In vitro inhibition of the biological activity of follicle-stimulating hormone by anti-peptide antisera representing the human follicle-stimulating hormone beta subunit sequence 33-53.

Abstract

There are few male contraceptive methods, and research is required to broaden the scope of available male antifertility methods. Two approaches toward hormonal contraception are currently being investigated. The first relies on elimination of testosterone while the second is based upon immunizations against FSH. However, most anti-whole FSH antisera cross-react with LH, thereby possibly inhibiting testosterone and leading to potential loss of libido. Therefore, a more effective alternative would be to define an FSH peptide that differs significantly from LH in order to prevent cross-reactivity between anti-FSH antisera and LH. Two peptides were selected from the beta subunit of FSH that were considered to be inducers of anti-FSH activity but not anti-LH activity. The first peptide (sequence beta33-53) is a linear antigenic site of human FSH found only in anti-FSH antisera that do not cross-react with LH. The second peptide (sequence beta81-95) is a part of FSH that confers receptor specificity. These peptides, in monomer and tandem form, were used to immunize rabbits. The antisera were tested for inhibition of FSH activity in a bioassay; they were also tested in a Leydig cell assay to detect anti-LH activity.

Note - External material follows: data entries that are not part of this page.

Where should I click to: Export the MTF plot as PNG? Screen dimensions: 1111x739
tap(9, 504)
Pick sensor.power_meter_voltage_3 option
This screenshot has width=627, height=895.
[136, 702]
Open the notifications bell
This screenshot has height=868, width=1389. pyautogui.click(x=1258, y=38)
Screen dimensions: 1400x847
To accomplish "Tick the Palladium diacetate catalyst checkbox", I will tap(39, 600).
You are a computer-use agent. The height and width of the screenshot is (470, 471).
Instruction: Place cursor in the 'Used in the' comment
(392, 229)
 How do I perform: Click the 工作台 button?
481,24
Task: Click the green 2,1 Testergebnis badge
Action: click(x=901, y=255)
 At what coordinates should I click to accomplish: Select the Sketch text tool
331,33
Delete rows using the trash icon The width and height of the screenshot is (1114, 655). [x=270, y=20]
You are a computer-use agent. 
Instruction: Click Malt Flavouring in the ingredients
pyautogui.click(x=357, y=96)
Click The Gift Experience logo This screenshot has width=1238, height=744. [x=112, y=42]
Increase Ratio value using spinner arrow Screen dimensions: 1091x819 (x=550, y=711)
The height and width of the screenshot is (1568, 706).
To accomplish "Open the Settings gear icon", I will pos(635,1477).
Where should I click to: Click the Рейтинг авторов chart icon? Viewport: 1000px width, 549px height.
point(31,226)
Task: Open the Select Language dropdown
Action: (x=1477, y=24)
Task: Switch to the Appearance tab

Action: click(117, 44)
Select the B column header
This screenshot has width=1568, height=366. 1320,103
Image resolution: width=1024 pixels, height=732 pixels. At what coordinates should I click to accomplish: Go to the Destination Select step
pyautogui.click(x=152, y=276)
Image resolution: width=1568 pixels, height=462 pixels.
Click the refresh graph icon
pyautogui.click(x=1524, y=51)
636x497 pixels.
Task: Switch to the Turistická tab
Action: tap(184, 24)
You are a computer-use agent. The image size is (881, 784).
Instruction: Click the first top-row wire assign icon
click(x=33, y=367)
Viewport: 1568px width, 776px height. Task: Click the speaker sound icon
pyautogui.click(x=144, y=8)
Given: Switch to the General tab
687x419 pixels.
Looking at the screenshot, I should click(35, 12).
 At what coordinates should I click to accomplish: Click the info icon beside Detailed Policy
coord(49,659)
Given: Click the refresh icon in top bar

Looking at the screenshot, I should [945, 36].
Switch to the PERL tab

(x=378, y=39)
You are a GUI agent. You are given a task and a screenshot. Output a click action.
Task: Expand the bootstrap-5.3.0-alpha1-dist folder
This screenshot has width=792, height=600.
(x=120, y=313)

It was found that antisera raised against the beta33-53 tandem could inhibit the FSH bioactivity but not that of LH. Antisera against the beta33-53 monomer or the beta81-95 monomer or tandem did not inhibit FSH. Thus, the tandem peptide beta33-53 is an attractive candidate for use as antigen in a male contraceptive vaccine. The better results obtained with tandem vaccinations might be related to the ability of the tandem peptide to direct the antibody response toward the N-terminal end of the peptide and to raise antisera with the ability to react with shorter chains of amino acids.